Complete step-by-step solution:
The arithmetic progression is a part of a series. It consists mainly of an initial number or the starting number from where the progression begins. We call that term as “a”. Then we need a fixed number called the common difference which is added every time with a number to get the next term of the series. We take the fixed number as d.
We name every term of the progression as ${{t}_{n}}$ where n is the position of the number in the series.
So, ${{t}_{1}}$ is the first number i.e. the initial number which means ${{t}_{1}}=a$.
We add d to the first number to get the next one i.e. ${{t}_{2}}$. So, ${{t}_{2}}=a+d$.
We keep on getting the numbers of the series just by adding the common difference d.
So, ${{t}_{3}}=a+d+d=a+2d$, ${{t}_{4}}=a+2d+d=a+3d$, ${{t}_{5}}=a+3d+d=a+4d$ …..
We get all the terms of the series. Now, we find the general term.
The term will ${{t}_{n}}=a+(n-1)d$.
So, to find if a given series satisfies the rules of an A.P. we need to find out the common difference of the series and see if we can form a general form of the series.
Here the series is 13, 19, 25, 31, ...
We name the terms as ${{t}_{1}}=13$, ${{t}_{2}}=19$, ${{t}_{3}}=25$, ${{t}_{4}}=31$, …..
We find the differences between two consecutive terms
${{t}_{2}}-{{t}_{1}}=19-13=6$
${{t}_{3}}-{{t}_{2}}=25-19=6$
${{t}_{4}}-{{t}_{3}}=31-25=6$
We see the common difference = d is 6.
Now we find the general term of the series.

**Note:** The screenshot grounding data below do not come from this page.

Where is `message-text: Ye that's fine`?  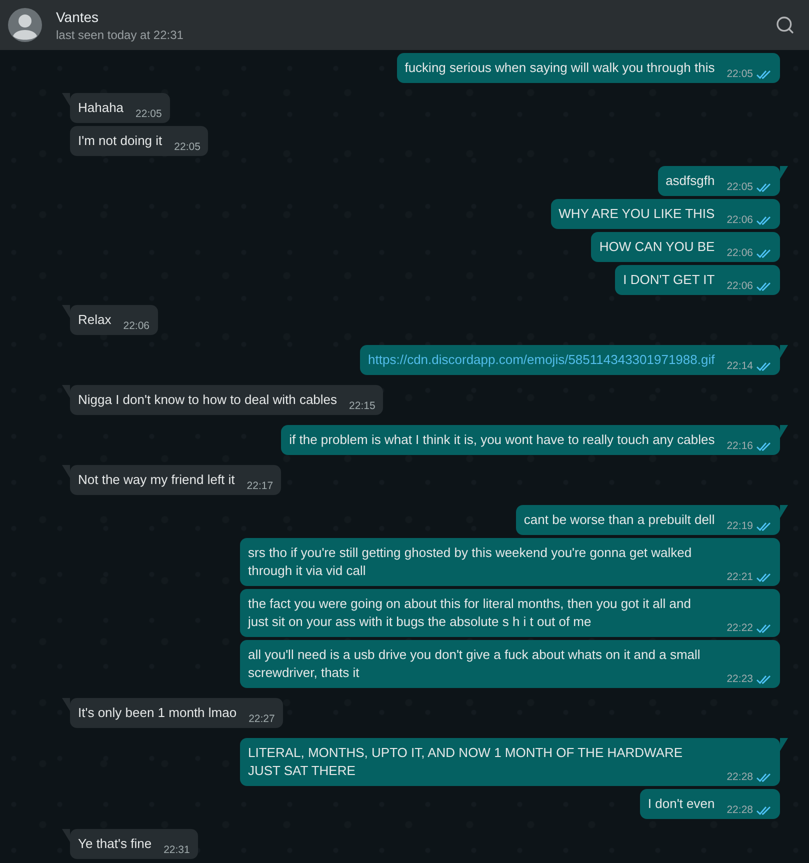
message-text: Ye that's fine is located at coordinates (115, 844).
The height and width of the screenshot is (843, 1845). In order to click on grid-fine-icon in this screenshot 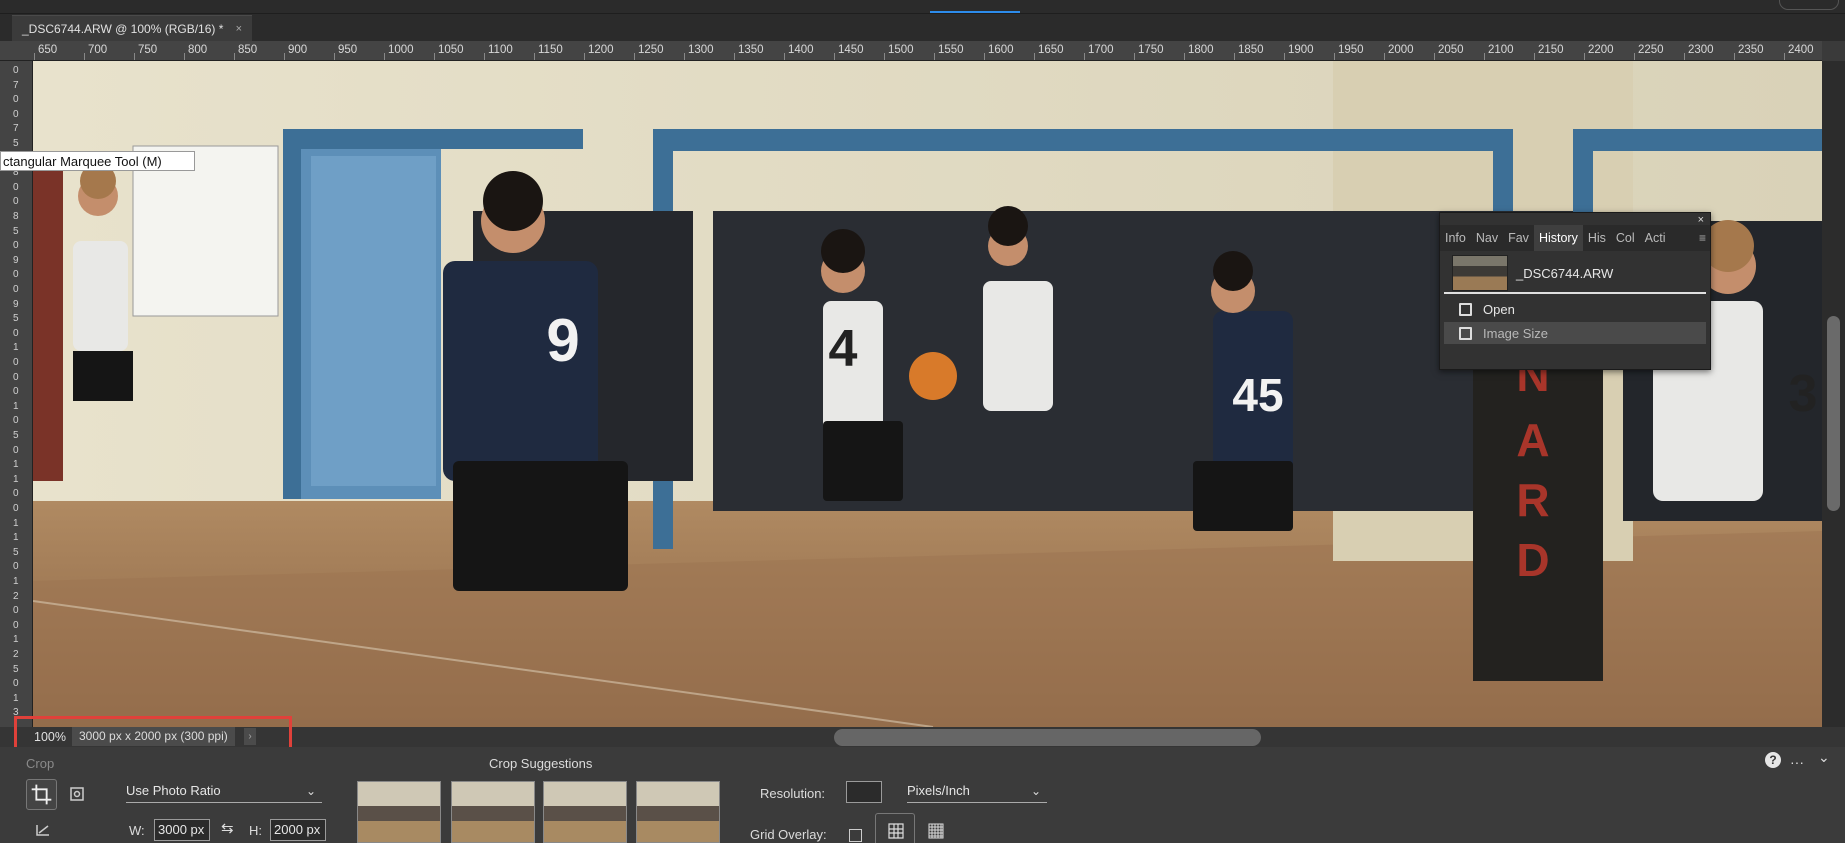, I will do `click(936, 831)`.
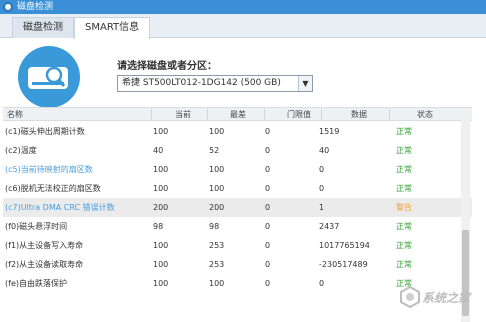 The image size is (486, 322). I want to click on column-header-status: 状态, so click(425, 114).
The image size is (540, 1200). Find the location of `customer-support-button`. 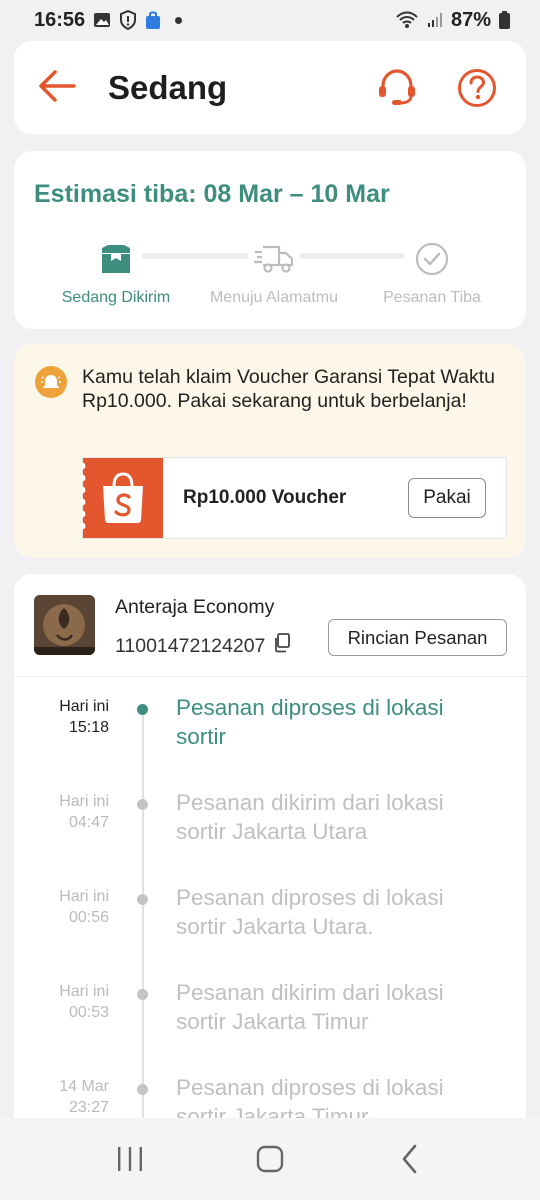

customer-support-button is located at coordinates (397, 88).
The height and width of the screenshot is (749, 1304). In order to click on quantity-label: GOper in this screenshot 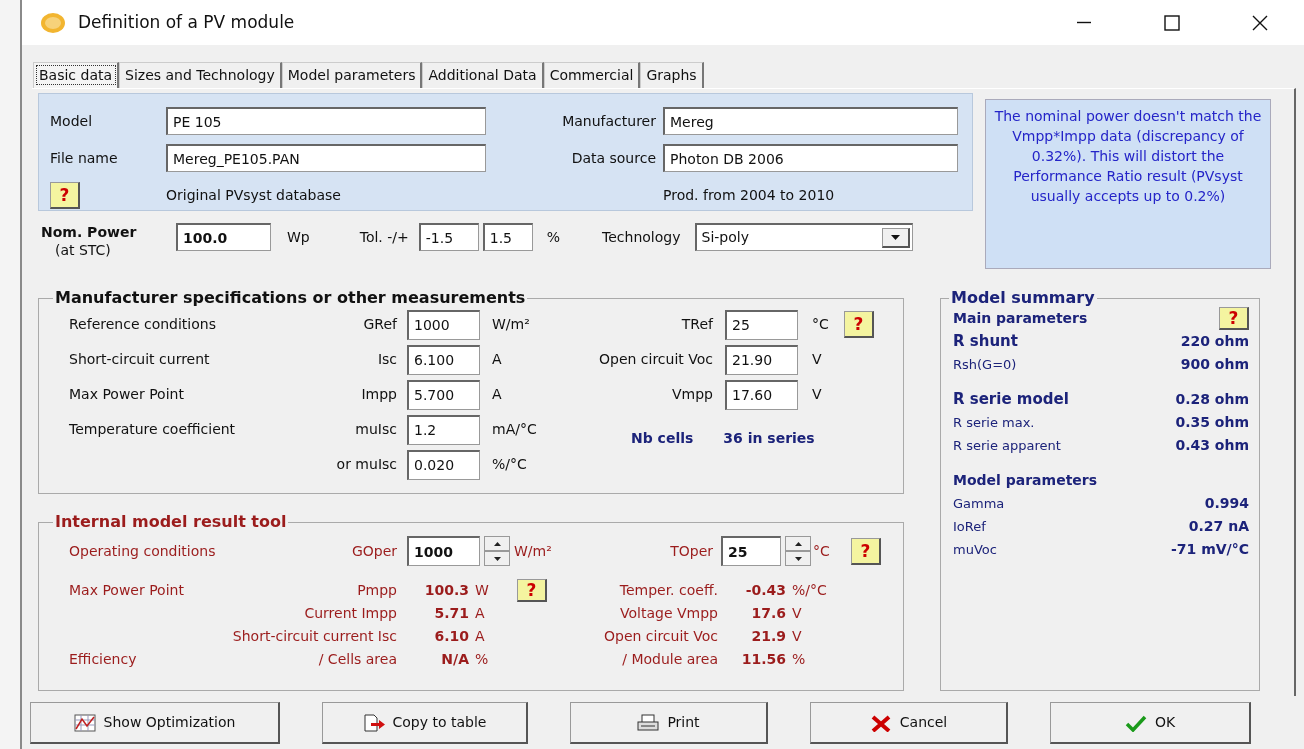, I will do `click(374, 551)`.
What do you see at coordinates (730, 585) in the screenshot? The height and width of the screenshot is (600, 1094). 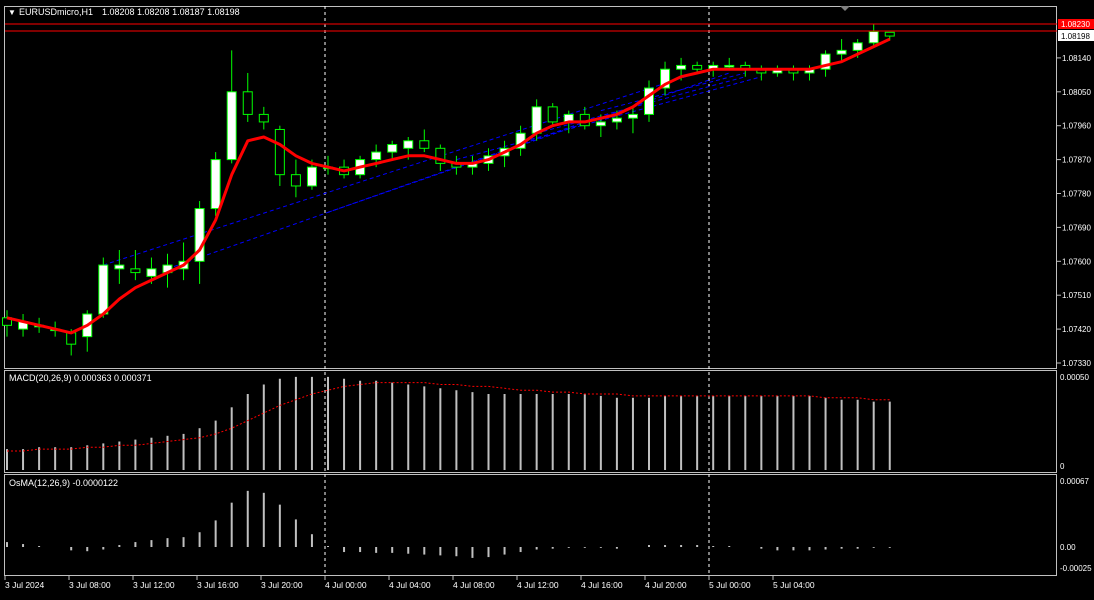 I see `time-axis-label: 5 Jul 00:00` at bounding box center [730, 585].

We know ${{t}_{n}}=a+(n-1)d$.
The initial term is 13 as the series is starting from 13 which means $a=13$.
So, ${{t}_{n}}=a+(n-1)d=13+6(n-1)=6n+7$.
We get the terms by putting values of n in the general term form.
${{t}_{1}}=6\times 1+7=13$
${{t}_{2}}=6\times 2+7=19$
\[{{t}_{3}}=6\times 3+7=25\]
${{t}_{4}}=6\times 4+7=31$
So, the series 13, 19, 25, 31, ... forms an A.P.

Note: The common difference is more important than the general terms. The general term form is created with the initial term and the common difference. So, the common difference mainly decides whether the series is an A.P or not.